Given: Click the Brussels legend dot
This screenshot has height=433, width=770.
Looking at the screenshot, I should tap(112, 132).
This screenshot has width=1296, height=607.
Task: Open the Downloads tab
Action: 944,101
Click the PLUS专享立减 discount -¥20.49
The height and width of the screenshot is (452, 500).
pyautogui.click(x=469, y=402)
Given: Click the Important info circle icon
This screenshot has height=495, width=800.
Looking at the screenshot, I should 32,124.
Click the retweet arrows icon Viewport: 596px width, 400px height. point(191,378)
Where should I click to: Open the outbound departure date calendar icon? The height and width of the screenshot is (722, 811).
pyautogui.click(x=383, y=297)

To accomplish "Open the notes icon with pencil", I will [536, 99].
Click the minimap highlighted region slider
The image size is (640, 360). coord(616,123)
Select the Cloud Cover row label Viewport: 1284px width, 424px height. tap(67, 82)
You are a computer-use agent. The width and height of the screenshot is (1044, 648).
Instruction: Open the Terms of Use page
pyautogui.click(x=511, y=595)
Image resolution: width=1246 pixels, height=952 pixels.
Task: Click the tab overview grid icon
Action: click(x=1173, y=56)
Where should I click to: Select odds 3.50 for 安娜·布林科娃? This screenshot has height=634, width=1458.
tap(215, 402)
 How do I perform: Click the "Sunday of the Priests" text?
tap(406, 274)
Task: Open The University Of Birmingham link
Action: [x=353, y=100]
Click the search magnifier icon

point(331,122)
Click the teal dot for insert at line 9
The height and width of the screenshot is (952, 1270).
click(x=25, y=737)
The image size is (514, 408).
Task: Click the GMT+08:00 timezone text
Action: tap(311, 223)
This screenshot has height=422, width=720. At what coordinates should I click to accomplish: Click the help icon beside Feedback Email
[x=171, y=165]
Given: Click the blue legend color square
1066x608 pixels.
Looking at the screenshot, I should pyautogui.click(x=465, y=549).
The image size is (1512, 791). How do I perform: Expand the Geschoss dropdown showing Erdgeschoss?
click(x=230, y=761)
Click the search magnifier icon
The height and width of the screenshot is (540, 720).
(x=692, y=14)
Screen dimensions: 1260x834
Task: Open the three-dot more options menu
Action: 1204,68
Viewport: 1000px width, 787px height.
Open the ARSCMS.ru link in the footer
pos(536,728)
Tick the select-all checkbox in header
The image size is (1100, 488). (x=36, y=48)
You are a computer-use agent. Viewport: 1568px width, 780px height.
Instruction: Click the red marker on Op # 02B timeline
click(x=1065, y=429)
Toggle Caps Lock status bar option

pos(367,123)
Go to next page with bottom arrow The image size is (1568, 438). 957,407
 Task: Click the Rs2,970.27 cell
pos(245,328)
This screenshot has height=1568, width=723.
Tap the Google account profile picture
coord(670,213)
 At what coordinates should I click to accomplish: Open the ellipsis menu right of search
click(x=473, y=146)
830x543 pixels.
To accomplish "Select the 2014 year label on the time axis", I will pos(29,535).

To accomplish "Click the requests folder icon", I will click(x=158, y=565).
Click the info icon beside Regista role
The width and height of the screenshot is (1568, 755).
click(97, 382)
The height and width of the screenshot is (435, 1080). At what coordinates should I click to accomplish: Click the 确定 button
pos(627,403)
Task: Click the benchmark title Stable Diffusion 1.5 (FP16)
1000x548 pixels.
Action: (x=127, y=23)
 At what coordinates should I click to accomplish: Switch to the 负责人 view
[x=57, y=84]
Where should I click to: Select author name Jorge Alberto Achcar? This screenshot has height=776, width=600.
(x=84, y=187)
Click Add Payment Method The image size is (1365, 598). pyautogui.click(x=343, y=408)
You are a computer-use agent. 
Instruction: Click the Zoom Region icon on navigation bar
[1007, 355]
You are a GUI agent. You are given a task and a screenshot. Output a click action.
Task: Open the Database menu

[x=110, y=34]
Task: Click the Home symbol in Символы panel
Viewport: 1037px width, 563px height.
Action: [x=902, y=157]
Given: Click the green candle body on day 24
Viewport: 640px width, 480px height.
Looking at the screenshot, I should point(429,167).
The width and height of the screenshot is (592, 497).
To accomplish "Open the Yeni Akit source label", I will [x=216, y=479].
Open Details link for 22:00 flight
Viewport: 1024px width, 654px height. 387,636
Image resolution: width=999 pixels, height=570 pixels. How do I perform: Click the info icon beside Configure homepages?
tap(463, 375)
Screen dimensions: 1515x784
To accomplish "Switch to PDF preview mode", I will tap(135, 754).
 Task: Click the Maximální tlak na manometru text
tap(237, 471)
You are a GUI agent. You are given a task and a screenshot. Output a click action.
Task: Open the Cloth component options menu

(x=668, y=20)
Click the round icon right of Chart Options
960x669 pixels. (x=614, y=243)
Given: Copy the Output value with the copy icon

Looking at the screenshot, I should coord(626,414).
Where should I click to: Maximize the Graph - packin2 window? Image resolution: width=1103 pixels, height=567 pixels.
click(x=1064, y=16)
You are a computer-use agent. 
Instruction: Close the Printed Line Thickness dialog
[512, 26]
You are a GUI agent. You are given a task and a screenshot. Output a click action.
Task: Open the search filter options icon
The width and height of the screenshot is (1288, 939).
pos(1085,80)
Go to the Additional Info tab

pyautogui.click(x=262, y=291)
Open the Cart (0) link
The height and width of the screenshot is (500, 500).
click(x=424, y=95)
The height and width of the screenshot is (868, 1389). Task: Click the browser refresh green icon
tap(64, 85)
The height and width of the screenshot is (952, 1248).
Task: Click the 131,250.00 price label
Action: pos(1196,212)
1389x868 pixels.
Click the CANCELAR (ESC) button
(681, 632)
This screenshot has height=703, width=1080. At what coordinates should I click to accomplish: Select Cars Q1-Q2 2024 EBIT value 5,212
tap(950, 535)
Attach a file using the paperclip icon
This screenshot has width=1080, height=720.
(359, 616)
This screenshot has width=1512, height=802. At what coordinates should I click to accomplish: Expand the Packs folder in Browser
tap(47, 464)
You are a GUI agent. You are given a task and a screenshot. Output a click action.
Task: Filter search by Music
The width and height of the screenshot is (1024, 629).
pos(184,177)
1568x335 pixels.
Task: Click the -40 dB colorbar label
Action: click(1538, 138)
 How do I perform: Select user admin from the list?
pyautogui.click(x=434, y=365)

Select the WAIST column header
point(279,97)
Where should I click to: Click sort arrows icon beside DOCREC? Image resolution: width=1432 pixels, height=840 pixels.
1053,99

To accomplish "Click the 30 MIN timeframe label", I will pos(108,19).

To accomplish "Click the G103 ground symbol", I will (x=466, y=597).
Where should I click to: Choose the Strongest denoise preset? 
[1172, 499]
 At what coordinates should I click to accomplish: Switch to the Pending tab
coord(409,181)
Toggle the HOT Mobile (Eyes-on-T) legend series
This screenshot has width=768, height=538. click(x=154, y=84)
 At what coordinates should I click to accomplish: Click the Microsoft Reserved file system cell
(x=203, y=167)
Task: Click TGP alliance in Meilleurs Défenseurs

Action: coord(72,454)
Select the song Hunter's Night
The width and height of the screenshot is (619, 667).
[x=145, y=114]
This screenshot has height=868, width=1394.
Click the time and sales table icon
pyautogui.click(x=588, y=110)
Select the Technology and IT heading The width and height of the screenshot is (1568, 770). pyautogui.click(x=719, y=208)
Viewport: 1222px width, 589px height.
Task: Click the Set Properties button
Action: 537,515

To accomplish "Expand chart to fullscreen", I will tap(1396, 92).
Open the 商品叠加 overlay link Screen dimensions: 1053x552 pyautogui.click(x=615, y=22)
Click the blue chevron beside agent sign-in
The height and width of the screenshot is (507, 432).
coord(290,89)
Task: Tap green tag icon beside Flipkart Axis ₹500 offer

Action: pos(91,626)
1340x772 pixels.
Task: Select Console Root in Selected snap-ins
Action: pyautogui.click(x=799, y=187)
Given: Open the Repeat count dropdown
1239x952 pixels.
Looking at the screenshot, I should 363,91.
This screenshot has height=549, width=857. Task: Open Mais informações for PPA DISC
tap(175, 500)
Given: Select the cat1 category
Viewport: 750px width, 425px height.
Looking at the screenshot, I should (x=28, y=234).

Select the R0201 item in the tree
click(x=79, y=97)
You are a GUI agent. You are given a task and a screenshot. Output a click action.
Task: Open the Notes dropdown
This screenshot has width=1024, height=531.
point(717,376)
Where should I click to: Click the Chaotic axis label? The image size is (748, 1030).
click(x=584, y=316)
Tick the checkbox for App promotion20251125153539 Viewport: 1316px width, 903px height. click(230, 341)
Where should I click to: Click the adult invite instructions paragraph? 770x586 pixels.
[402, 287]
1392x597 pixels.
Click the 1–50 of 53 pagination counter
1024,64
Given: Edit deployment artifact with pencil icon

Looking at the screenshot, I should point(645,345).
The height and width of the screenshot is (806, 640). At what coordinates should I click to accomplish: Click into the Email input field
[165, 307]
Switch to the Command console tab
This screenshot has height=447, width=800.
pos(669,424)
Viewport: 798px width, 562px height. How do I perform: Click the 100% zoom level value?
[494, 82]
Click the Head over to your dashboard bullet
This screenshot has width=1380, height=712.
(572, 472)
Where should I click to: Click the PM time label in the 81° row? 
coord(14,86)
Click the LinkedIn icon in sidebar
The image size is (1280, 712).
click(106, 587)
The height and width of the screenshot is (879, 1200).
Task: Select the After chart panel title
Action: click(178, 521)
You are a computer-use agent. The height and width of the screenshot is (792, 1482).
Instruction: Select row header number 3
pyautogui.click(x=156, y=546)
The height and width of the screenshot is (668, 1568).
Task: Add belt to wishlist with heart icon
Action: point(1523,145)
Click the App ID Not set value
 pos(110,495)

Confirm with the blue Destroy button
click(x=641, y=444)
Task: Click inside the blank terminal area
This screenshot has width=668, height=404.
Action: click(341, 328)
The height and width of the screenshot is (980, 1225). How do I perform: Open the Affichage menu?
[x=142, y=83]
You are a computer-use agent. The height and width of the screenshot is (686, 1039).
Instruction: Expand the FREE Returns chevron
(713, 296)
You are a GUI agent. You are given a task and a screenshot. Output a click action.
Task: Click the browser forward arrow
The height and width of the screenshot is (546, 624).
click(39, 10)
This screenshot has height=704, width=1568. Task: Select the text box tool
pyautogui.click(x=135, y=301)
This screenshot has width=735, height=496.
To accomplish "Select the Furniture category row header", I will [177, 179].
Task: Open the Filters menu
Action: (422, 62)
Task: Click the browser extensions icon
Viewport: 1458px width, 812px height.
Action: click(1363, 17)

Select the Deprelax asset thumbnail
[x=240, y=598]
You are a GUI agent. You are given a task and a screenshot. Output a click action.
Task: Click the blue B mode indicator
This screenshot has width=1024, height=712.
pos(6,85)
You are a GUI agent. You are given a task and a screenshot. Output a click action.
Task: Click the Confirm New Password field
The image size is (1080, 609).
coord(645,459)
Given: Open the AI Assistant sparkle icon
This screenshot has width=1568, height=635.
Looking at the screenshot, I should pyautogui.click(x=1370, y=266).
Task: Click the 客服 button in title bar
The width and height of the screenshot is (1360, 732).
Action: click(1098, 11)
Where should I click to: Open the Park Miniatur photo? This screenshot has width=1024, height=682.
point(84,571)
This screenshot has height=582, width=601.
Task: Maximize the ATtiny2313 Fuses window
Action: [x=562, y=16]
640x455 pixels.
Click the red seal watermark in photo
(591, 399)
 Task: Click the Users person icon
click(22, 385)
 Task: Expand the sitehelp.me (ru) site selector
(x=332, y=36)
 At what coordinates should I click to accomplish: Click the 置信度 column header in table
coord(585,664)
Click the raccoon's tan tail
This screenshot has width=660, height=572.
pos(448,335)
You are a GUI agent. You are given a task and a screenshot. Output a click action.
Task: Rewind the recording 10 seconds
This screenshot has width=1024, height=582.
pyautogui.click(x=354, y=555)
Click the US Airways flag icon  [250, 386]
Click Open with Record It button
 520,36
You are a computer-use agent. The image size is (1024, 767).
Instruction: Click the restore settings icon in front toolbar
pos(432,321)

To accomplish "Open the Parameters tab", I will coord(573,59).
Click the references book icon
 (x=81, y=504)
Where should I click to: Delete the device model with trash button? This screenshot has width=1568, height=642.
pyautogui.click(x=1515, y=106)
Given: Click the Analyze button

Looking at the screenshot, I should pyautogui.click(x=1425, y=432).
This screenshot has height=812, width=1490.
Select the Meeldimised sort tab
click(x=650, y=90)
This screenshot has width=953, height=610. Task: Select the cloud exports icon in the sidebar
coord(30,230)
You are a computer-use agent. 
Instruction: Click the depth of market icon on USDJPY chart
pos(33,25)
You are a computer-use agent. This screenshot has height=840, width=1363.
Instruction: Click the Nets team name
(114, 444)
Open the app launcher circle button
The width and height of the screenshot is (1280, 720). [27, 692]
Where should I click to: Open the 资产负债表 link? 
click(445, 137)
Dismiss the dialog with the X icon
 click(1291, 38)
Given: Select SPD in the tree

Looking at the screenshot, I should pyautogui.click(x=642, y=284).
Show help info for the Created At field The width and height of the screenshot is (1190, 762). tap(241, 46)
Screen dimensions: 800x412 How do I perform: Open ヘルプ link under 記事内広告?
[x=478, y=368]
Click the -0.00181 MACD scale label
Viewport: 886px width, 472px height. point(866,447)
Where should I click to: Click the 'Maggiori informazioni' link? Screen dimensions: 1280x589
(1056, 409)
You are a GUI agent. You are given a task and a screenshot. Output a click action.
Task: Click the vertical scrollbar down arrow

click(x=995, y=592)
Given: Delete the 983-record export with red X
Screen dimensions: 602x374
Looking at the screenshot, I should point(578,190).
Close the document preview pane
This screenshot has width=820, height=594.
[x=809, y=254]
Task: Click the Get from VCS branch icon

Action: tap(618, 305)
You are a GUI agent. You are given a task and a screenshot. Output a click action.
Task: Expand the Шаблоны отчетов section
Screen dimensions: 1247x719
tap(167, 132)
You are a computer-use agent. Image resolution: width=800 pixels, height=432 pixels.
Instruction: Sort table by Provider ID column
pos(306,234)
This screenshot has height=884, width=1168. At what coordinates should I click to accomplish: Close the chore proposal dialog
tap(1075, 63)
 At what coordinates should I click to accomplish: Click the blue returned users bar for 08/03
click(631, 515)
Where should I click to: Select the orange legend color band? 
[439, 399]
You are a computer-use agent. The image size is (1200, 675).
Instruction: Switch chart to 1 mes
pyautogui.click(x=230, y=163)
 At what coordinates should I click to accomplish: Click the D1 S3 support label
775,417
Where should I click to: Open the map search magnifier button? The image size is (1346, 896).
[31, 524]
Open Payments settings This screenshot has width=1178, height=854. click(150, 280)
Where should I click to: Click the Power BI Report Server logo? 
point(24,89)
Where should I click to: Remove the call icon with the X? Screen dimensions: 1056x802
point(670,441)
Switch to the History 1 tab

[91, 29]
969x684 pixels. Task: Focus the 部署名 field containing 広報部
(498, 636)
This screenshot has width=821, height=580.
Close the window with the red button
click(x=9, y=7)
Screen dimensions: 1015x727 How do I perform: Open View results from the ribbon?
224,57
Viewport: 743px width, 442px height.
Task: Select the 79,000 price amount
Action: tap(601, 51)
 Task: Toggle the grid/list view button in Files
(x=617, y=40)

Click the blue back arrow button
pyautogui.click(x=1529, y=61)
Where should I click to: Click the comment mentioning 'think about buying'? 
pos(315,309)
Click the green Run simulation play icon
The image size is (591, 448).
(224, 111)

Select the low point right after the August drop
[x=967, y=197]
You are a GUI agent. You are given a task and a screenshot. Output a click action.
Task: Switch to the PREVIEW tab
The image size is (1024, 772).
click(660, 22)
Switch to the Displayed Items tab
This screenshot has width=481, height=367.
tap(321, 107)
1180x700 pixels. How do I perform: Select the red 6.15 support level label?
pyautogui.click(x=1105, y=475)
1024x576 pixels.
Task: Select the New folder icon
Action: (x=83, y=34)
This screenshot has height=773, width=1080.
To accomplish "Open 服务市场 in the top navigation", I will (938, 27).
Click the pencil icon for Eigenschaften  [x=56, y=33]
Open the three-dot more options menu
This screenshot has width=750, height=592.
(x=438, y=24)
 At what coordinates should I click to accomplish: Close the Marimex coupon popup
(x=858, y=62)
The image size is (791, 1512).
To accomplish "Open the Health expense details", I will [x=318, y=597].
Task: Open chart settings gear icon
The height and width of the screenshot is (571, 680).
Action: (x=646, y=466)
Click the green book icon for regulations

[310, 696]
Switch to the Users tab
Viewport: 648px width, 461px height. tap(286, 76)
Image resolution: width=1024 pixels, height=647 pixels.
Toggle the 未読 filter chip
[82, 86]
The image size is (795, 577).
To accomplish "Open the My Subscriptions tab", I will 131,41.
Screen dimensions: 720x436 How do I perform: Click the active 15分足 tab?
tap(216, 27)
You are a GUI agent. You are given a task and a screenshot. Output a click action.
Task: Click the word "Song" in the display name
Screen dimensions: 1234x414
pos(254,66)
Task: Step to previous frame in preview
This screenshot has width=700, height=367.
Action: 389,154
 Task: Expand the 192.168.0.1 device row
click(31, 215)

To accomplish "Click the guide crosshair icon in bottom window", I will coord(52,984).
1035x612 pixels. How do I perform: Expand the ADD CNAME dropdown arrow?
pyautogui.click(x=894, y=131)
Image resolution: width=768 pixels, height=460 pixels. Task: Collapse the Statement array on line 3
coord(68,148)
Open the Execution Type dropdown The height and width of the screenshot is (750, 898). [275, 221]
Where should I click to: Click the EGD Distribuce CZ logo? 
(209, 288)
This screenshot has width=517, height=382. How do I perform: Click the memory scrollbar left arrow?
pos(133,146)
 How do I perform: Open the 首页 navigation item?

### What this task involves
In the listing above, the lines from the one containing "Viewport: 798px width, 562px" through the one containing "Click the LinkedIn icon in sidebar" must be set down exactly, with no other lines.

### Answer to this exercise
Viewport: 798px width, 562px height. How do I perform: Click the 100% zoom level value?
[494, 82]
Click the Head over to your dashboard bullet
This screenshot has width=1380, height=712.
(572, 472)
Where should I click to: Click the PM time label in the 81° row? 
coord(14,86)
Click the LinkedIn icon in sidebar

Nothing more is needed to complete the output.